Walter Benjamin: The Origin of German Tragic Drama
Best known for his philosophical fragments, art criticism, and unfinished works, Walter Benjamin published only one major academic monograph in his lifetime,The Origin of German Tragic Drama. In the process of drawing a sharp distinction between tragedy and Trauerspiel (German mourning plays), the text interrogates the very possibilities of knowledge, truth, universal history, criticism, and methodology. Submitted to secure an academic position at the University of Frankfurt in 1925, the book was poorly received, due both to its relative obscurity and its disregard for traditional academic boundaries. Yet within a decade, Theodor Adorno would be teaching the work in his inaugural course at the very same university, while cultural critics like Siegfried Kracauer recognized Benjamin’s major innovations in philosophy and criticism. Moreover, the concepts and methods introduced in The Origin of German Tragic Drama helped shape Benjamin’s more popular, later works and proved integral to the development of “Frankfurt School” cultural criticism.

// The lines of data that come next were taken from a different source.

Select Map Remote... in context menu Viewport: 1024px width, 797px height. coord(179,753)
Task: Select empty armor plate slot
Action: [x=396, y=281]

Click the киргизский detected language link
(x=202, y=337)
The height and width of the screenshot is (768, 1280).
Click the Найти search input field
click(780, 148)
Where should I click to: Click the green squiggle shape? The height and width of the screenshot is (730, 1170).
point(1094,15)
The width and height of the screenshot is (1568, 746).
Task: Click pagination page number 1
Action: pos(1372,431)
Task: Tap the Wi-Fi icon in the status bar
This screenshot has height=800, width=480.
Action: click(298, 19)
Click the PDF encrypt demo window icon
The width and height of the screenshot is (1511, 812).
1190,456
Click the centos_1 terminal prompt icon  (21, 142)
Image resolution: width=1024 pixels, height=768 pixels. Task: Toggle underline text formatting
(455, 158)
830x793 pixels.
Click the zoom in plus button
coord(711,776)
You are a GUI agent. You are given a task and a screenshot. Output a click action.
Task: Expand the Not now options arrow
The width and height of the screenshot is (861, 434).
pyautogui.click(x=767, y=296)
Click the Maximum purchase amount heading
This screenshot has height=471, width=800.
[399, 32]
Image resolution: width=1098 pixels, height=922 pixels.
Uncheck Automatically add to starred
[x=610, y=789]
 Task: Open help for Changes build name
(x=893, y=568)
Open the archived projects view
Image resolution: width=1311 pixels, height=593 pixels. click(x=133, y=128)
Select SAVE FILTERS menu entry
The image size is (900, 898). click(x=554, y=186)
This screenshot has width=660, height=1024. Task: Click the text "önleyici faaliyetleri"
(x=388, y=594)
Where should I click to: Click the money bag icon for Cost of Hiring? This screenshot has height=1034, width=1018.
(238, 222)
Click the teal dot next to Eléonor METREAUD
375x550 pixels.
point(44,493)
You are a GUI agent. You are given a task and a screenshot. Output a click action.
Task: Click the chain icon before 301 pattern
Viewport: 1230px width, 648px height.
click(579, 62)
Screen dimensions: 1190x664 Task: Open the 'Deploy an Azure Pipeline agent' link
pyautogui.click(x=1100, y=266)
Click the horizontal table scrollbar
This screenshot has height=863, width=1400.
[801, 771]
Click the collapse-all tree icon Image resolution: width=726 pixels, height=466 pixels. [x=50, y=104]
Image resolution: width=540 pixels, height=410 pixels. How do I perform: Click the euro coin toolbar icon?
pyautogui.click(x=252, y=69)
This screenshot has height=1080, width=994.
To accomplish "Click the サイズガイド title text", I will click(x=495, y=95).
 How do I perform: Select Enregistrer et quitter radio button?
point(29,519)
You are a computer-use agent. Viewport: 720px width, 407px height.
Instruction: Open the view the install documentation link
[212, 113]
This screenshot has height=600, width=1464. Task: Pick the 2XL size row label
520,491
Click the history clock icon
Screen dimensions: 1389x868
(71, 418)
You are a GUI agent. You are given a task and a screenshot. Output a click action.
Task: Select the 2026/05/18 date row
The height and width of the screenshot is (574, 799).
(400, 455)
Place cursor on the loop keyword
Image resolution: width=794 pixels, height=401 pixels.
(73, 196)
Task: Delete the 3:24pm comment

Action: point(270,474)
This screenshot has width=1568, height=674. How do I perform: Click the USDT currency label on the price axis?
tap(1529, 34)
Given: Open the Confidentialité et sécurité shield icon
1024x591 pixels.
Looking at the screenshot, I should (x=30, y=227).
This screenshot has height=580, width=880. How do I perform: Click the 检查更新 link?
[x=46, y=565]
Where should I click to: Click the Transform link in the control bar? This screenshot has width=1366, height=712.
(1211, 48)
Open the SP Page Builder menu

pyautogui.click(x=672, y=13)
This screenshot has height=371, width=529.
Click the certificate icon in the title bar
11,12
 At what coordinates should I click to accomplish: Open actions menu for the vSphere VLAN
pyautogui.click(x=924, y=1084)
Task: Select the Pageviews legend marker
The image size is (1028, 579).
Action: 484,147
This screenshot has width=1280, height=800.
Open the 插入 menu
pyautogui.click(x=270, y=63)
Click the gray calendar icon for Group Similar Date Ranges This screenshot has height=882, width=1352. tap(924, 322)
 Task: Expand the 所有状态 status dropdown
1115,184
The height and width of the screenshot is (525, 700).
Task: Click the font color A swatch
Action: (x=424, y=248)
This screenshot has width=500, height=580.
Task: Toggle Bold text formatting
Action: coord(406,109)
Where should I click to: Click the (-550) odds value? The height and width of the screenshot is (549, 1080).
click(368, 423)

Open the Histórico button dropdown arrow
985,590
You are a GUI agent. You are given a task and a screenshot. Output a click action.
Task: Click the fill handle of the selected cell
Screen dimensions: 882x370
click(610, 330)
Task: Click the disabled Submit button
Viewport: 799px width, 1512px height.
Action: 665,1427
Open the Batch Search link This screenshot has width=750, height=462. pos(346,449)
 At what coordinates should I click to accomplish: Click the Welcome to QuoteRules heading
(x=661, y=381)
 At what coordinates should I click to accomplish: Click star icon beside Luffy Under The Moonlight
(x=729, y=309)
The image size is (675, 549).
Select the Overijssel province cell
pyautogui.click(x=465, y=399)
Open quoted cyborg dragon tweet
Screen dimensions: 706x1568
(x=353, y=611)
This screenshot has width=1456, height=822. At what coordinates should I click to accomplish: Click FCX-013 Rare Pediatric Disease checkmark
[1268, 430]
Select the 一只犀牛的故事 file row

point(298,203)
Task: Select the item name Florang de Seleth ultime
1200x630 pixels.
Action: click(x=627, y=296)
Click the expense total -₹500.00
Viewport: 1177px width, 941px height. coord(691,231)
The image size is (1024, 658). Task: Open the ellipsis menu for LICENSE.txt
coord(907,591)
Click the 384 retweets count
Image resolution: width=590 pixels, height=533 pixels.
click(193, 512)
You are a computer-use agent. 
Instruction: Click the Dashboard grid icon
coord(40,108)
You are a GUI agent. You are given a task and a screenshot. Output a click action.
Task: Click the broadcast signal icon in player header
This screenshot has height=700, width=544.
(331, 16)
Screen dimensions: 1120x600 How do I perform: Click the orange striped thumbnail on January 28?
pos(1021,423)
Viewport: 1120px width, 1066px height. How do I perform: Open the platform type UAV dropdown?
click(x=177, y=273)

This course offers students an opportunity to engage in a close reading of Benjamin’s short but dense text, which argues that tragedy and Trauerspiel are fundamentally distinct from one another. For Benjamin, tragedy is bounded in myth and characterized by a determined narrative and “overdetermined” heroic action; in contrast, Trauerspiel reflects the culture and politics of the here and now. Benjamin urges readers to be wary of distilling a form of universal ethics from reading tragedy, and offers Trauerspiel as a counter-narrative form with disruptive political potential.
Students will read The Origin of German Tragic Drama alongside short selections from The Arcades Project and excerpts from some of the primary sources, such as Hamlet, with which Benjamin engages.